I took a blurry, over-saturated picture of the dinner that followed church Sunday. The food wasn't bad--it was the usual Easter fare of ham, roasted asparagus (for spring), spinach-and-strawberry tossed salad (for health), and homemade rolls (because homemade rolls). Those are served with a full helping of tradition--green rice made from my mother's recipe, Fiesta dinnerware that had belonged to my grandmother, amber water goblets that were a gift from Husband's mother.

The best part of the meal, though, isn't visible in the picture. Out of frame to the right are dear friends who shared the food and laughter, and out of frame to the left are two Boys. At the far end of the table, with his arms folded, is Husband.

I am sometimes a little concerned about how smoothly I have made the transition to the empty nest--does this mean maybe I wasn't a very good mother? With the Boys seemingly settled in the right places and surrounded by the right people, this has morphed into a comfortable phase of life--shouldn't I be suffering more?

However, I've discovered that the run-up to holidays tends to be difficult. My subconscious seems to recognize that there is something missing, someones missing. I'm just slightly out of sync before Christmas and Easter, a little self-accusatory, a little absent-minded. (Thanksgiving, of course, is a different matter, with Best Day of the Year festivities going on.)

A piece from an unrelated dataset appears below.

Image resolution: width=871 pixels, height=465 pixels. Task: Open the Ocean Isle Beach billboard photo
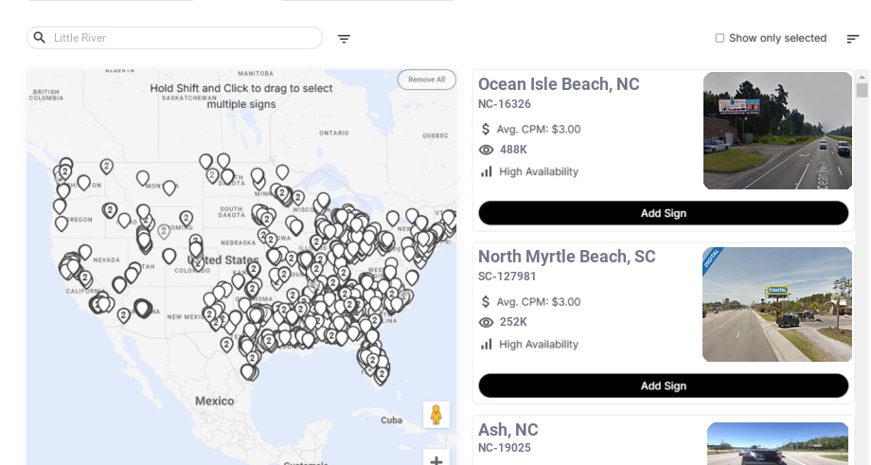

My life needs family and friends and shared food, and the restoration of balance between the mundane and the sacred.

This weekend had all of these. It was just the spring tonic I needed.

Wednesday, April 1, 2015

I Need a Spring Tonic

Don't stare if you see me on my hands and knees out on the newly-greened-up lawn of Small College today. Try not to point if you notice I'm plucking blades of sour grass and popping them in my mouth: I need a spring tonic. 

Oh, I know. We aren't living in the olden days, when pioneers would eagerly chow down on the tender greens of spring to replenish their vitamin stores that had been depleted by a winter of eating low-in-vitamins root vegetables. Thanks to modern transportation, I get "spring" greens year around, handily boxed in transparent containers at the grocery store. 

But what else could account for my general malaise these day? I'm grumpy and mopey and sleepy and most of the Seven Dwarfs, assuming that Doc has changed his name to "Irrationally Picky." 

Take, for example, my reaction to yesterday's words of wisdom in my desk flipbook. A dear friend gave me this flipbook because she knows I love the Psalms. The book has an atta-girl saying or appropriate verse for each day, kind of like Oprah's Quote of the Day except, you know, the divinely inspired Word of God. So when I flipped over to yesterday's quote (one of my absolute favorites), what did I see? Not so much reassurance that I am sheep of His pasture as the extra space before the semicolon on the second line.  


I'm trying to buck-it-up out of this attitude, trying to ignore the little voice inside me that is saying, "Yeah, that looks like a mistake you would make. You're missing those extra spaces these days." I know better than this. I am sheep of His pasture! 

Some days, though. Some days it's hard to remember my sheepiness. 

Please pass another helping of sour grass.